I put on an Under Armour shirt because I thought I’d be cold as we went up over the summit at Hesperus. I would have been, the temperatures were in the 60s F. We turned south, away from the dark clouds, and left rain behind. We continued toward La Plata, where we had fueled up on the way in. It seemed like a blink of an eye. Didn’t we just get here??
I took off the extra layer at the gas station because I didn’t want to make another stop just because of me. Besides, I looked at the sky, and a rift in the clouds made me think we were going to rapidly descend into “sun hell,” and Farmington. I was afraid I was going to be too warm. Once we leave Colorado, everything changes. The landscape, the road, even the air. It is not a good change. I wanted to go back to Durango, but that was not possible, at least not this morning. To my surprise, the cloud cover held, and it stayed cool. Farmington and then Shiprock looked dirtier than ever under the lowering clouds. Luckily, we turned south on 491. At least we were able to travel quickly. I kept thinking, “Get me out of here!!”
I think the thing that bothers me the most about riding through the reservations is my thought of couldn’t we have done better for these people? We took their country from them and shoved them into reservations on shitty land, forced them to accept a culture (ours) that is not compatible with their lifestyle or heritage, and then act like we are entitled to be superior for some reason. I can’t think what that reason might be. Judging by our behavior, there is no reason. It makes me embarrassed to think about what our ancestors have done to theirs. And yet when I went to Mesa Verde NP yesterday, the native American ancestors are held in high regard, their artifacts lovingly and carefully preserved. What about the descendants of those people, the people that are alive today? Why don’t we hold them in high regard and treat them better? There is a major disconnect there, and I wish it would be made right.
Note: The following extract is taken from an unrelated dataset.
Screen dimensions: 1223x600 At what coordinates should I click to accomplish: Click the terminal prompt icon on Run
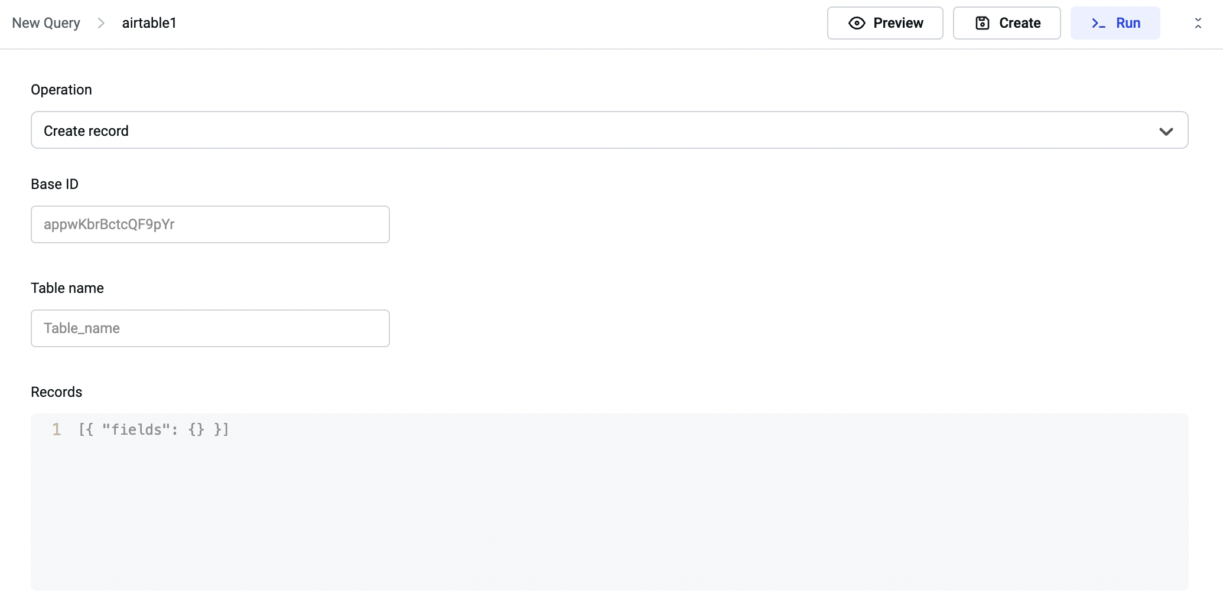1098,23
Before we knew it, we were in Gallup, and we rode through a small shower, and left it behind quickly. On the I-40, we watched thunderstorm cells building in the distance and I was reminded of another trip a few years ago when we rode in heavy rain from the Ganado exit to Holbrook . It was a scary ride. I remember counting down the mileage to Holbrook as we held onto the bikes through the blinding rainstorm, and then being relieved when we got there.
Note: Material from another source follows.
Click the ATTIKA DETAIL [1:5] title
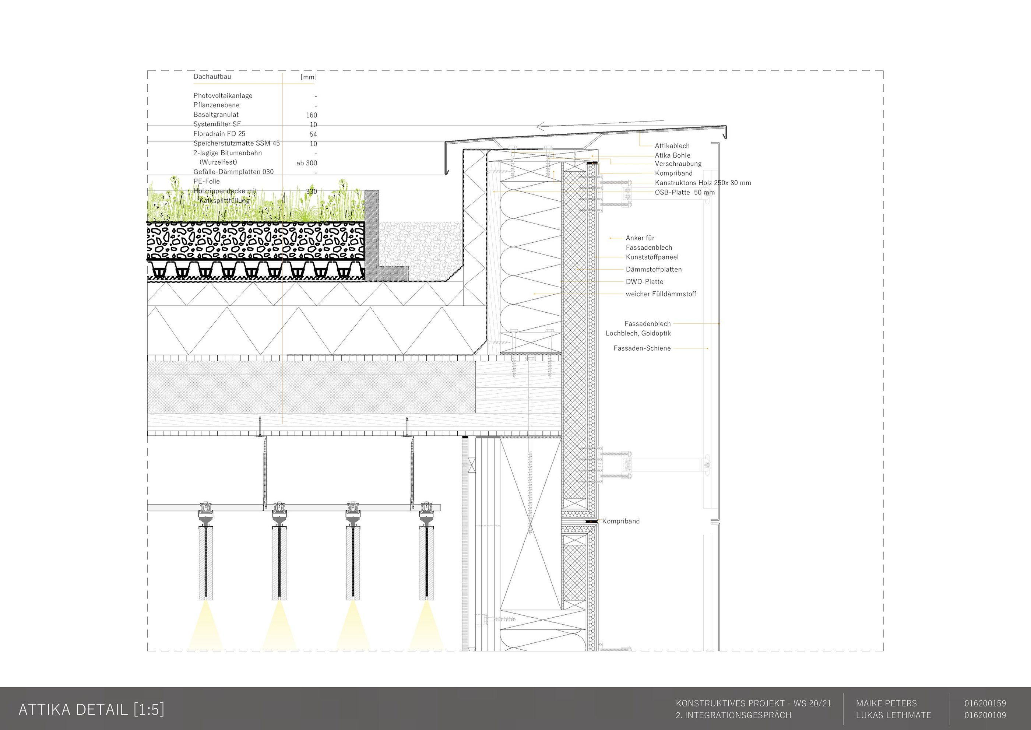 [91, 709]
Today as we approached our Holbrook exit, a big thunderstorm was building to the east, but like all the others we had seen, we skirted it. We rode through another shower, which was enough to wash away the “Gallup-ness” of the last shower. I didn’t want to return home with dirt from there on my bike.
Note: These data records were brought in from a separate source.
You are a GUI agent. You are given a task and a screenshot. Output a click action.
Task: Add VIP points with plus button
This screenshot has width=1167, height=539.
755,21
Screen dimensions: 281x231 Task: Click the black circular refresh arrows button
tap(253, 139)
We rode to Heber for a late lunch at the Red Onion, and then returned to the Valley. A very strange sight greeted us as we dropped into the Valley. Instead of leaving the dark clouds behind and riding into a ring of light, the sky above the Phoenix area was overcast and colored an eerie orange-purple blend. The storm clouds “boofed” up (made-up term!) into tall columns of cumulus, some catching the orange rays of sun. I waited for the rain, but it never came. I rode through dust and wind, and finally made it home without getting wet.
In Fountain Hills:
Another trip is over too soon. The fortunate thing is, though, that I leave for another short trip on Thursday! Woo hoo! Destination unknown as of now, but who cares? Wherever I go it will be great as long as I am on a bike.